Africa Features

INTERVIEW: Humanizing the tyrant: Mugabe dissected in new biography

Mar 19, 2008, 5:03 GMT

A file photograph showing Zimbabwe President, Robert Mugabe, addressing ruling party supporters at the Mahusekwa Stadium south-east of Harare, Zimbabwe, 05 March 2008. EPA/BISHOP ASARE

A file photograph showing Zimbabwe President, Robert Mugabe, addressing ruling party supporters at the Mahusekwa Stadium south-east of Harare, Zimbabwe, 05 March 2008. EPA/BISHOP ASARE

Harare/Johannesburg - It took around a year and a half of nagging his priest to act as go-between and, in the end, several weeks of sitting by the phone in a Harare hotel, to get the interview.

But Heidi Holland's patience was richly rewarded: in December 2007 the Rhodesian-born, South African-based author was granted a two-and- a-half-hour audience with Zimbabwean President Robert Mugabe, who is facing a stiff challenge to his 28-year rule in elections this month.

The interview - the first by a foreign journalist with Mugabe in three years - serves as the climax in Holland's psychological biography of the 84-year-leader entitled Dinner with Mugabe that went on sale in South Africa this week.

In the book, Holland sets out to understand, drawing on testimony from people who have had close dealings with Mugabe, how a seemingly model post-independence African president morphed into a venom-spitting tyrant.

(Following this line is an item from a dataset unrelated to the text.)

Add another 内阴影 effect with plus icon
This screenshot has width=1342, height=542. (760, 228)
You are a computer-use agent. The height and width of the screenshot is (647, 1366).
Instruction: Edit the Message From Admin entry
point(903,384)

Drawing on insights from Mugabe's brother, Donato, former Rhodesian leader Ian Smith and former British foreign secretary Lord Carrington, among others, Holland builds a portrait of an immature man with an inflated sense of his own greatness and a sensitivity to criticism incompatible with high office.

Deutsche Presse-Agentur dpa put some questions to Holland about the seminal moments in Mugabe's transformation from soft-spoken moderate into cartoon-like character dubbed 'Mad Bob.'

dpa: In the book you describe Mugabe as emotionally immature. Was Robert Mugabe ever fit to govern?

Holland: Psychologically, he was too weak. He couldn't resist revenge when people crossed him. When you position yourself to be leader of a country, of course people are going to contradict you. He would have made a very good teacher. (Mugabe began his professional life as a teacher). He would have been fine in that very closed environment.

dpa: What do you think was the turning point in his leadership?

Holland: 'The first moment was when the white Rhodesians voted against him in favour of Ian Smith in 1985 (five years into independence and after he had extended the hand of friendship to the white minority). More than anything he was really, really hurt by that.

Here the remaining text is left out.